IceCube has not yet found neutrino sources within our galaxy, but there may be sources that are not too much farther out. To test this possibility, the IceCube Collaboration recently performed an analysis scouring the local universe for potential neutrino sources. They conducted two different searches that looked for correlations between neutrino emission and dense regions in a catalog of galaxies called the 2MASS Redshift Survey (2MRS). While they did not find significant sources, they were able to put constraints on neutrino emission from nearby galaxies, which they present in a paper recently submitted to the Journal of Cosmology and Astroparticle Physics.

2mrs_results
New limits as a result of this search, shown in two ways. Left: the limit on total flux as a function of the energy spectrum (results of the template analysis). Right: the limit on density of sources as a function of source luminosity (results of the multiplets analysis). Credit: IceCube Collaboration

Neutrinos are tricky. They are fundamental particles but have no charge and interact very weakly, which means they can fly through light-years of matter without giving any hint that they have passed. The IceCube Neutrino Observatory was built to try and “catch” them. Embedded in the South Pole ice are over 5,000 optical modules that will light up when triggered by a flash of radiation caused by a neutrino interacting with the ice. If the neutrino interacts and produces a particle called a muon, that muon may trigger multiple optical modules, leaving a trail of signals that scientists can trace toward the neutrino’s source—whatever that is.

While IceCube analyses typically focus on looking to see if neutrinos originate from a few bright, intense, and faraway objects (like blazars), some researchers decided to look at the local universe, including Steve Sclafani of Drexel University in Philadelphia, PA. “We have one advantage when focused on the local universe: At the closest distances, large-scale structures—like superclusters, the supergalactic plane, filamentary structure, and local voids—exist,” he says.

This paper describes two analyses that searched for excess neutrinos correlated with local large-scale structures. Each search tested a different hypothesis about how the neutrinos were emitted. The “template analysis” created an all-sky template of the local galaxy density to test whether the matter of the local universe was acting as a target, where ultra-high-energy cosmic rays would interact and produce neutrinos. The “multiplet analysis” tested the hypothesis that clusters of neutrinos called “multiplets” are generated by neutrino sources within the local universe.

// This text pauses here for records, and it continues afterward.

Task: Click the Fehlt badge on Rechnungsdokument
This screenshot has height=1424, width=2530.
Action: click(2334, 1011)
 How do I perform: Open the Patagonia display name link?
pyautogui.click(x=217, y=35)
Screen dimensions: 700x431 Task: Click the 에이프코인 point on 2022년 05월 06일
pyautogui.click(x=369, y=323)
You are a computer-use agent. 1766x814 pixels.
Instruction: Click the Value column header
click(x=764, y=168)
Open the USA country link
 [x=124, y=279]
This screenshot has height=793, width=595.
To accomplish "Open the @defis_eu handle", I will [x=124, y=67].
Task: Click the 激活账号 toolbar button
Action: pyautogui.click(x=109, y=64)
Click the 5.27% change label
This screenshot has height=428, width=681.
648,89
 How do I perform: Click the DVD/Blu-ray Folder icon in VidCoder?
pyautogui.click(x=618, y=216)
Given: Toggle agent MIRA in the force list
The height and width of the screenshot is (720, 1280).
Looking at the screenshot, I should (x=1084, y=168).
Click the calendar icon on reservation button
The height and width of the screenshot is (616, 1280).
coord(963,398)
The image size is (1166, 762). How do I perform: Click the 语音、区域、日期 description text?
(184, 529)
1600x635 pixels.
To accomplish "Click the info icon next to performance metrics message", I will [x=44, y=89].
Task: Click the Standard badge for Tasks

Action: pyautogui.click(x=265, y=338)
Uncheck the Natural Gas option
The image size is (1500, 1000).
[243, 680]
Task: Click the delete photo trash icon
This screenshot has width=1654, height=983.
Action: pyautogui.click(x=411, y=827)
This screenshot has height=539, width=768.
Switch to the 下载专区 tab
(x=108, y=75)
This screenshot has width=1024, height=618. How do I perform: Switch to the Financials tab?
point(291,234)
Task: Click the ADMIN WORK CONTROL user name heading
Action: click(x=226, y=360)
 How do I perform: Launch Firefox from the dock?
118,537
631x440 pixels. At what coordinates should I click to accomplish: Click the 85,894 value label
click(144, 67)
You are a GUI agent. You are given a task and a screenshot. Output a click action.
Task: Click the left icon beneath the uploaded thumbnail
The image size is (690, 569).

“The motivation for this analysis is rather simple: After 10 years of detecting astrophysical neutrinos, we would like to figure out their origin,” says Étienne Bourbeau of the Niels Bohr Institute in Copenhagen, Denmark, who led the multiplet search.

The simplest explanation, he says, is that neutrinos are produced by astronomical objects made up of normal matter. “If that’s true, then you would expect neutrinos to come from the places in the sky where there is the most stuff,” he says.

To find where the most “stuff” is in the universe, researchers can use catalogs of galaxies established by other astronomical observatories—here, the 2MRS survey. Their goal was to see whether neutrinos detected by IceCube correlated with our best estimate of matter density in the local universe. Galaxies are not uniformly distributed in our local universe, so if neutrinos really do come from the galaxies mapped by 2MRS, there should be more neutrino clusters from specific regions in the sky.

First, they defined the IceCube neutrino emission using an existing IceCube analysis, the seven-year point source search.

templatesearch
Template analysis’s map of local galaxy density from 2MRS. Credit: IceCube Collaboration

For the template analysis, Sclafani and his collaborators took the 2MRS infrared catalog, weighted each galaxy, and created a template of the sky. Next, they looked for any correlation between our neutrino sky and the 2MRS sky—in other words, a correlation between neutrino emission and the large-scale features.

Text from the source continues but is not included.